NO CHARGES FILED in the Green Room bust last week. At least, not yet.
Prosecutor Matt Wiese says he still needs to review a report on what the UPSET officers came up with in the bust which, strangely, has drawn virtually no attention from other media in town.
The Green Room, on West Washington, was apparently operating as a medical marijuana dispensary–which is illegal by Michigan law–before officers moved in.
Wiese said his primary motivation in signing the search warrant to allow the bust was to shut the place down.
That has now happened. The owners closed up shop and took the sign down immediately afterwards.
THURSDAY’S THE DAY when the staff at the North Wind is expecting to receive the administrators’ emails requested in the controversial FOIA.
The questions on the mind of the staff are…Will the emails be “sanitized?” Will they contain redactions? Will some be missing?

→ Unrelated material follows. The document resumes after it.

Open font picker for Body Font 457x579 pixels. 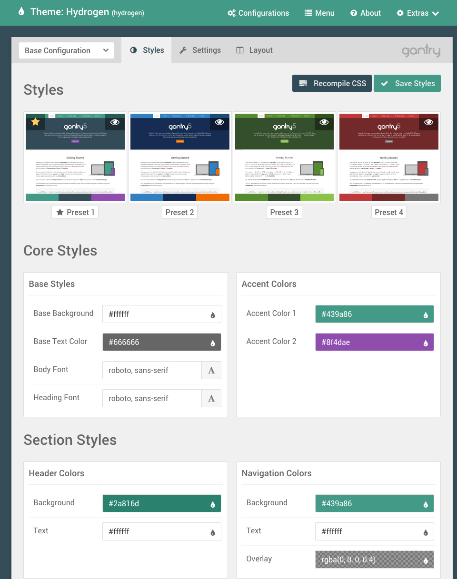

The students are hoping to determine whether administrators, behind the scenes, were discussing possible intimidation of a couple of North Wind journalists who’d made previous FOIA requests of NMU’s administration.
One of the journalists, who chooses to remain unnamed, claims an administrator suggested that she might be denied good recommendations from her professors if the newspaper continued pursuing FOIA’s.
The other student, North Wind editor Emma Finkbeiner, says an administrator threatened to pull funding for the newspaper if the FOIA’s continued.
Publicity about the FOIA flap drew national attention, including interest from both the ACLU and a libertarian group. Offers to pay for the FOIA search ($300, as determined by the administration) came in from more than a dozen people.
NMU President Fritz Erickson wisely put a stop to the barrage of bad publicity by finally waiving the fees and insisting that the administration would be forthcoming with the emails.
Now we’ll find out what’s in the emails of the six administrators, and whether they’ve been edited in any fashion.
MARQUETTE AREA PUBLIC Schools (MAPS) says there was no problem, and the YMCA says there was no problem.
That’s a relief, but still you gotta wonder what MAPS was thinking last month when it went in to YMCA preschool classroom at Vandenboom School and began drilling holes in the ceiling to install a router.
1) The drilling occurred while the kids were in the classroom, according to the YMCA.
2) Vandenboom’s ceiling contains asbestos. That’s apparently well-known.
Someone didn’t have his thinking cap on.
The preschool teacher raised questions about the drilling and the residue that was falling to the floor, but the concerns were dismissed until TriMedia Environmental and Engineering Services came five days later to test the room, and sure enough determined that there were trace amounts of asbestos scattered about.
The room was shut down immediately, some personal items were thrown away.
Again, it was determined that the asbestos levels were minuscule, likely harmless. Good for the toddlers, good for their parents, good for everybody.
But why did it have to happen in the first place? MAPS superintendent Bill Saunders concedes mistakes were made.
ABC 10 HAS something to toot their horn about.
No, not TV ratings. Those are tiny, when compared to TV6’s. Not total website page views, although they’re climbing, and their website presence is much greater than their on-air presence.
No, what ABC 10 can boast about is social media “engagement.” Things like comments, shares and likes on Facebook.
During a couple of recent weeks, ABC 10 actually had more “engagement” than the ratings monster TV6.
Pretty remarkable, although things have now settled down a bit with TV6 back on top in the “engagement” numbers.
What does it all mean? It means that ABC 10, despite being undermanned, is working social media really hard.
Does it mean more money for the station? Uhhh, no. Maybe in the future, it might, but right now, no.